Pen and brown ink. On laid paper with watermark cockerel with letters GLB. 202 x 119 mm.
PROVENANCE: Veronese collection, Bologna; private collection, Como.
R. Roli, Donato Creti. 46 disegni inediti, Bologna, 1973, no 4;
A. Czére, Disegni di artisti bolognesi nel Museo delle Belle Arti di Budapest, Bologna, 1989, p. 138;
M. B. Mena Marqués, Museo del Prado, Dibujos Italianos del Siglo XVIII y del Siglo XIX, Madrid 1990, p. 55.

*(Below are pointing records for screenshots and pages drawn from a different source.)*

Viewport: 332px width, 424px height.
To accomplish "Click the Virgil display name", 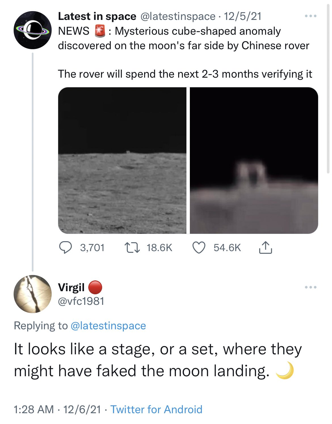I will (x=71, y=287).
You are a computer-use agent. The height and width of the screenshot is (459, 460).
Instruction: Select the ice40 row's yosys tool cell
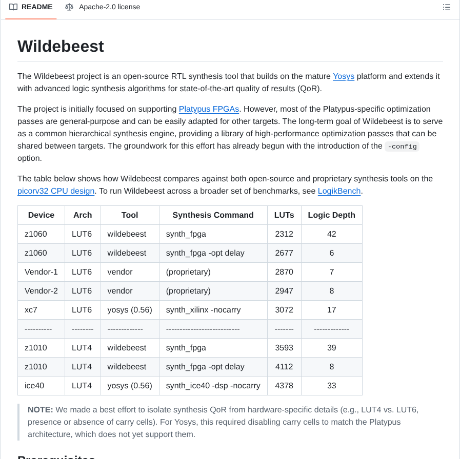pos(129,386)
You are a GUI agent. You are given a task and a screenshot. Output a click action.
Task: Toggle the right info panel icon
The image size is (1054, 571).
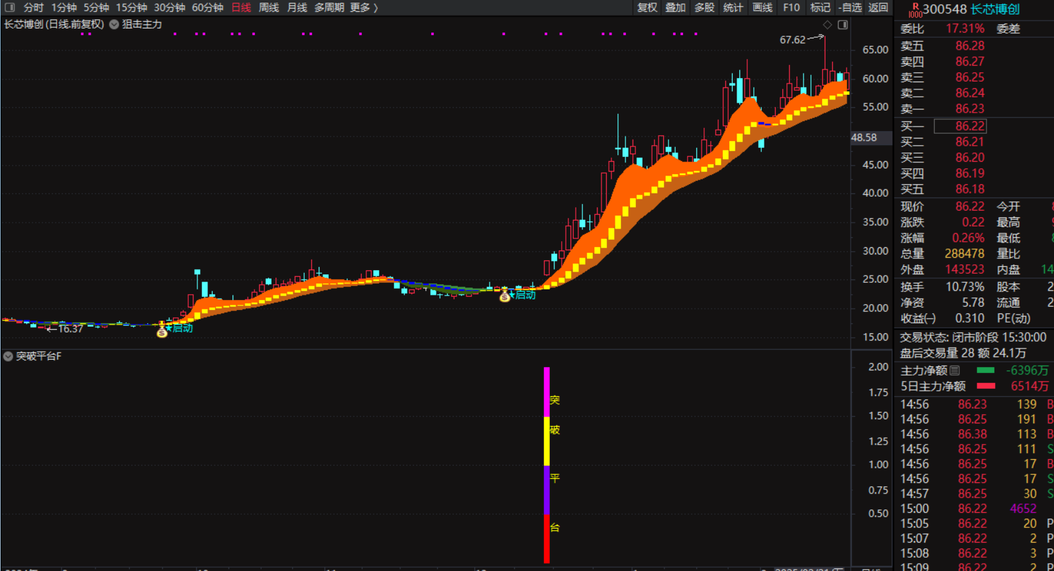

M. Riccomini, Donato Creti, Le opere su carta, catalogo ragionato, Torino, 2012, no. 47.3
Donato Creti entered Lorenzo Pasinelli's drawing academy in Bologna as a young boy, soon becaming the protégé of Count Alessandro Fava, whose palace was celebrated for its frescoes by the Carracci and Albani. Creti worked in Palazzo Fava for some time, drawing, painting and providing fresco decoration. In around 1700 he received a commission from the Counts of Novellara to decorate their family palace, and in 1708 he completed a large fresco (Alexander Cutting the Gordian Knot) in the Palazzo Pepoli Campogrande in Bologna. Apart from fresco decorations, the early part of his career was taken up with secular commissions for easel pictures. Throughout the 1730's and the 1740's, Creti Produced several important altarpieces for churches in Emilia-Romagna. In his biography of the artist, Giampietro Zanotti writes that Creti's drawings were highly regarded by his contemporaries; Marcantonio Franceschini, for one, praised the artist as grandissimo disegnatore.